━━━ Records provided ━━━

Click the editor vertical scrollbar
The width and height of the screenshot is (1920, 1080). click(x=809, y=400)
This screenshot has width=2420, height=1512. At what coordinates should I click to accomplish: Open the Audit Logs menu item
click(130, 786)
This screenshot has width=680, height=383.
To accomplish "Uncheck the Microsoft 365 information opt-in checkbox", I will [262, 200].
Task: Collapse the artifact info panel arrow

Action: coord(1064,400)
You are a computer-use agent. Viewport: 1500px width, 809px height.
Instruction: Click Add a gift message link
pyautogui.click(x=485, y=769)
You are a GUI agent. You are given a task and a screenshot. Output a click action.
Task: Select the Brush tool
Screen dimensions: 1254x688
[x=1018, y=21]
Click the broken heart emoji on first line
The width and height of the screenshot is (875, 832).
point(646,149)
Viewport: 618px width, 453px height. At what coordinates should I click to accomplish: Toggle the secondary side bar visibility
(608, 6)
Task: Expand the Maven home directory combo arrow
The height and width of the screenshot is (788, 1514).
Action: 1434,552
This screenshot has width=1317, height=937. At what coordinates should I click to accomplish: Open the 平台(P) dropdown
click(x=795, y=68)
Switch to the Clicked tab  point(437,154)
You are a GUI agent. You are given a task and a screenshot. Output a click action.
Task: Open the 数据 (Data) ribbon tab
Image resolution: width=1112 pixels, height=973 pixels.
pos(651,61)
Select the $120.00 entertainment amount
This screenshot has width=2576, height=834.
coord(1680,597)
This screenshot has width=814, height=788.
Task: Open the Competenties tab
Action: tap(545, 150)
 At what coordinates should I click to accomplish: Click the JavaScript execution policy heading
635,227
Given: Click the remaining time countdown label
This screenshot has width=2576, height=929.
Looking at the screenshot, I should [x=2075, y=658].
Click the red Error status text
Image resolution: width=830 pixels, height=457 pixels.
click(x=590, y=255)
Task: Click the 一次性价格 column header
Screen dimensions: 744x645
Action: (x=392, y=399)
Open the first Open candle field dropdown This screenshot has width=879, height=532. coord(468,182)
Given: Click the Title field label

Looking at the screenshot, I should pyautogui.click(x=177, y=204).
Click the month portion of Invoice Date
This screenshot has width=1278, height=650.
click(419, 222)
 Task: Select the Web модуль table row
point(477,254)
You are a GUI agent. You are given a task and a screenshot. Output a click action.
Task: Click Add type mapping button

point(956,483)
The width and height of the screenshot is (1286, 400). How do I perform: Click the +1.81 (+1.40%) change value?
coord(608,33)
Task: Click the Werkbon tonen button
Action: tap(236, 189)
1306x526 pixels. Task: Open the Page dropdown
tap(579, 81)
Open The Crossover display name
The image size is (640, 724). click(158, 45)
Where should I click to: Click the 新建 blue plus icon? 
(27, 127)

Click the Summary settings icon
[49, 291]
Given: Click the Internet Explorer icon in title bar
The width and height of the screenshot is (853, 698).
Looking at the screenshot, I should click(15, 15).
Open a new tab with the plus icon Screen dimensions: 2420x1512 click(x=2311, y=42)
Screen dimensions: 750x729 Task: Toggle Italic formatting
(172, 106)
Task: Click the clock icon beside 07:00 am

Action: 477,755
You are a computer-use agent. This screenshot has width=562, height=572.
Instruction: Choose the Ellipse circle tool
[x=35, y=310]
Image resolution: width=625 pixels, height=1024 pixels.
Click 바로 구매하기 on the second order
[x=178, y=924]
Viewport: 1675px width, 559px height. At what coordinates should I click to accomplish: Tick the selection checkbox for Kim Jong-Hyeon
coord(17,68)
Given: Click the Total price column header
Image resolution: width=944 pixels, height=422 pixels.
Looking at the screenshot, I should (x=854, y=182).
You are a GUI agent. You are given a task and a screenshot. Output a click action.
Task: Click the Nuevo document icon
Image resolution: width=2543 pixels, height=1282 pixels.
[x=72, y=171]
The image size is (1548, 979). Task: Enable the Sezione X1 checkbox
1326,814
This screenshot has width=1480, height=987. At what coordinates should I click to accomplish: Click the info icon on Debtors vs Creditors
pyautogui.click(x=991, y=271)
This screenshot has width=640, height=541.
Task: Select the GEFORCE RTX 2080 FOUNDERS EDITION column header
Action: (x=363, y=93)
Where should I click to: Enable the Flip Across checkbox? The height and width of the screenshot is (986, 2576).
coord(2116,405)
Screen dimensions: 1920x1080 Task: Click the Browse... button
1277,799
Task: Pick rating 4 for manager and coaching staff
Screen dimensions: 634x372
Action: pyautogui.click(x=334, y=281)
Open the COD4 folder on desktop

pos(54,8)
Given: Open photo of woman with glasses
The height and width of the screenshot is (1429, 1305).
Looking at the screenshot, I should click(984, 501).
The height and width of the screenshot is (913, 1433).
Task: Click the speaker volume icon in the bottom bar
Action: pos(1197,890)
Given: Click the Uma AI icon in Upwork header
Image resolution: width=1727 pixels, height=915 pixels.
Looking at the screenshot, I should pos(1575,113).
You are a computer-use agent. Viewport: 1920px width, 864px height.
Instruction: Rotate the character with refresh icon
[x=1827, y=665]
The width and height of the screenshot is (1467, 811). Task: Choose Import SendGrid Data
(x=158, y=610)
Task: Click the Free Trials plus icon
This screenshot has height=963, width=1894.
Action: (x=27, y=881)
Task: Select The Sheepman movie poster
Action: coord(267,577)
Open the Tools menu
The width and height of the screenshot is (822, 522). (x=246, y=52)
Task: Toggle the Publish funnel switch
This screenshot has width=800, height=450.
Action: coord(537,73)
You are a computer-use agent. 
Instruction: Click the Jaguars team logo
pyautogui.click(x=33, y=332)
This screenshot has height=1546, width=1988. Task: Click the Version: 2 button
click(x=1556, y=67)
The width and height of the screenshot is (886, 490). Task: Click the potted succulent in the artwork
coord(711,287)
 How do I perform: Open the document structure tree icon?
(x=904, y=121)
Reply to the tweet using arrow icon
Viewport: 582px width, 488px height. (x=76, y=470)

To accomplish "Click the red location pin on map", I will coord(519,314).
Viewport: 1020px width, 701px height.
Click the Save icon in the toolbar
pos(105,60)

━━━

### Exercise goal
Rewrite the data from the line with "This screenshot has height=1546, width=1988." up to and including the line with "coord(711,287)", keeping the requests as they are. Multiply every click coordinate in the answers by 0.55 and round each to a whole number, with halves rounded up.

### Exercise answer
This screenshot has height=1546, width=1988. Task: Click the Version: 2 button
click(x=856, y=37)
The width and height of the screenshot is (886, 490). Task: Click the potted succulent in the artwork
coord(391,158)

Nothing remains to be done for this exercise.